When you’re starting out, it is important not to overdo things. Do fewer sets or repetitions and use less weight but do all exercises and progress to higher volumes and intensity. However, strength and muscle training needs to stress the muscles appropriately. Lifting light dumbbells for 20 repetitions, although not useless, is not what’s required here. Take it easy, but not too easy!
Day 3. Aerobic training as for day 1.
Day 4. Aerobic training as for day 1.
Day 5. Weight training as for day 2.
Day 6. Aerobic training as for day 1.
Day 7. Rest.

Exercise Progression
With increasing fitness, you can gradually increase the intensity and volume of your exercise program. This is best done under the supervision of a qualified trainer. Here are some tips on how to do that.
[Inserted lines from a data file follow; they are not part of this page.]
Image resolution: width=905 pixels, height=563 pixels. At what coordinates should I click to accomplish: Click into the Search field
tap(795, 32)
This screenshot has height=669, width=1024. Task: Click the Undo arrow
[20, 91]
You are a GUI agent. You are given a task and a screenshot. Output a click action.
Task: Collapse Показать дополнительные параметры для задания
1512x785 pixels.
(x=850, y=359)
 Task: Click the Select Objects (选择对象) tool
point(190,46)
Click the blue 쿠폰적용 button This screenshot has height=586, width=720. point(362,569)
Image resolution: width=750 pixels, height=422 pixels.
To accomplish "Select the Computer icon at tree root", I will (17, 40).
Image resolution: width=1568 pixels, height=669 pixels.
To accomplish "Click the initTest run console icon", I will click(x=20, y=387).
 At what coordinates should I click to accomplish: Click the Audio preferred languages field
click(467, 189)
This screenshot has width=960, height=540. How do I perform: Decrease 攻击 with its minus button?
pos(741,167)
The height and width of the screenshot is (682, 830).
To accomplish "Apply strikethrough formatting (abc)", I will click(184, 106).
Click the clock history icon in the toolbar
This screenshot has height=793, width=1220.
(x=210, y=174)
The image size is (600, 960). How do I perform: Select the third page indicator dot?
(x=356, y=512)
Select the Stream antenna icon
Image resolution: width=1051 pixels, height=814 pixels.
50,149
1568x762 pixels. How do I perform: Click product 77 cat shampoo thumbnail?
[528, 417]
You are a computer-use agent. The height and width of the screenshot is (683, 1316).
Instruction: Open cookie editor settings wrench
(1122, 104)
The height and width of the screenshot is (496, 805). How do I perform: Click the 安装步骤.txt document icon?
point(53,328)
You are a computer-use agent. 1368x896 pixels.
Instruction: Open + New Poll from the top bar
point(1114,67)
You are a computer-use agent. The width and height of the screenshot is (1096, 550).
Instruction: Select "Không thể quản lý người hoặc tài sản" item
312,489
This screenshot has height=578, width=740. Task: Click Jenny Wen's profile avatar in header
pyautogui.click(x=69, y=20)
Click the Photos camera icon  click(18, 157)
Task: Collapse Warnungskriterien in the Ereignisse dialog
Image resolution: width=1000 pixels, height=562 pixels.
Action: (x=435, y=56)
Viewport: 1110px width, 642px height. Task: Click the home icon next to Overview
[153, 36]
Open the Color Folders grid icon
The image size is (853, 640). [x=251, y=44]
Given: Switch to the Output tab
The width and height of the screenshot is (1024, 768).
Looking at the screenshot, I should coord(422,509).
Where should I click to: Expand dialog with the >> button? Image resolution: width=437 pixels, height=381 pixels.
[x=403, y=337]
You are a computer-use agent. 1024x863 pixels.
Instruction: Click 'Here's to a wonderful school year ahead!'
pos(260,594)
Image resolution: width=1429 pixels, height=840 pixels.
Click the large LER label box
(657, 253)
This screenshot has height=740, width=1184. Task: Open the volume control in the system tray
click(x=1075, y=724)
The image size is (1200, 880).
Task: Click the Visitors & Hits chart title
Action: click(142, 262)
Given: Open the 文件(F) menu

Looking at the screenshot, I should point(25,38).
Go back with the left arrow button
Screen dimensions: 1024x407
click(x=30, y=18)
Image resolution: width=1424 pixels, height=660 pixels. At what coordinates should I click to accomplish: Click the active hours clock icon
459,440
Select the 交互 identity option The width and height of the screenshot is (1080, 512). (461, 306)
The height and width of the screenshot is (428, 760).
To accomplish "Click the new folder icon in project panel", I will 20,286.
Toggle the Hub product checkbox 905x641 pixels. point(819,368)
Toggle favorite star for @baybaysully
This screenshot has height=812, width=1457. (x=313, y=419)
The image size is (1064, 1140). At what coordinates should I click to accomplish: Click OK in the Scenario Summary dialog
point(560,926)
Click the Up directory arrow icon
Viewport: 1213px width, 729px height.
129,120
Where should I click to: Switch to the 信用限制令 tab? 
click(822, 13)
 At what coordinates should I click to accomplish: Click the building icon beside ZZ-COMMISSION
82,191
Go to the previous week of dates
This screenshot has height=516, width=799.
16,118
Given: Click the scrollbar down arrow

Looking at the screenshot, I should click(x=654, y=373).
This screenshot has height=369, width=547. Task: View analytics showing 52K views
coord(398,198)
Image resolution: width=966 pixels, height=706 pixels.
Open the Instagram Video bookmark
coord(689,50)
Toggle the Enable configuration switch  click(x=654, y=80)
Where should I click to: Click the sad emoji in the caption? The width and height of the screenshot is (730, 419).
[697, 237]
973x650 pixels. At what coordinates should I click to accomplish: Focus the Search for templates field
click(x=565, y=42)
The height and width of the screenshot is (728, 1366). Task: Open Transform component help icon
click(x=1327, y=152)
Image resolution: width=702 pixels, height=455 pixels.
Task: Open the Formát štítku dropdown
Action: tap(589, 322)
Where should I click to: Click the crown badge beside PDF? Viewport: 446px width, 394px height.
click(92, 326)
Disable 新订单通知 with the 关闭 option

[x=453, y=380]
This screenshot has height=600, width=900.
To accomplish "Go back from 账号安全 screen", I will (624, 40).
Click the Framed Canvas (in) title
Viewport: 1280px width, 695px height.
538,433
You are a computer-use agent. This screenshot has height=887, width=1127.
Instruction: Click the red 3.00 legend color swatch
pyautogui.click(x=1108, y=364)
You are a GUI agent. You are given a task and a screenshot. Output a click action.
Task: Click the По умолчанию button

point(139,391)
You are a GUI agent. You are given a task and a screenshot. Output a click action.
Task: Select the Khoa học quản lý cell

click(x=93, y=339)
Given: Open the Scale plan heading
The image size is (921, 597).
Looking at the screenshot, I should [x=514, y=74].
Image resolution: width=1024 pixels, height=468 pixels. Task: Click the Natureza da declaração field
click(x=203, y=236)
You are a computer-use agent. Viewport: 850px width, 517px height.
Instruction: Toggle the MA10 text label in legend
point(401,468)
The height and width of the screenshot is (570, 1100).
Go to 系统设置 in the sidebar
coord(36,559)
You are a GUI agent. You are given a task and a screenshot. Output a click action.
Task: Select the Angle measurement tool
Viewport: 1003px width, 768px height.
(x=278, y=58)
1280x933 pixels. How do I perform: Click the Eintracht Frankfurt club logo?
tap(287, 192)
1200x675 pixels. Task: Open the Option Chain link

·    Increase the intensity of the aerobic workouts by increasing heart rate from 50% to 70% to closer to 70% or slightly above. At this intermediate pace, you should be able to talk less easily, although you should not be struggling for breath.
·    Increase the time of the workout from 30 to 45 minutes.
·    Include intervals in your walking or running by striding out at a much increased pace for a one-minute interval in every five minutes for the length of the session.
·    Gradually increase the weight load you lift in your weight-training program as you get stronger. You should struggle to do that last lift of the third set. Don’t increase the number of sets or repetitions; just increase the weight you lift as you get stronger. You can vary the exercises but remember to work all major muscle groups.
·    Add a third weight training session to your weekly program, preferably on one of the aerobics days so that you maintain at least one day of complete rest.
·    Be aware of niggling injuries of the joints, muscles and tendons and don’t train through acute pain or persistent sub-acute pain. See your doctor. When weight training, be especially aware of shoulder impingement pain or discomfort in the rotator cuff, which can be an issue in older trainers. Go easy on the shoulder exercises if this gives you warning.
·    Every month, take 3 consecutive days off to allow the body to recover and rebuild.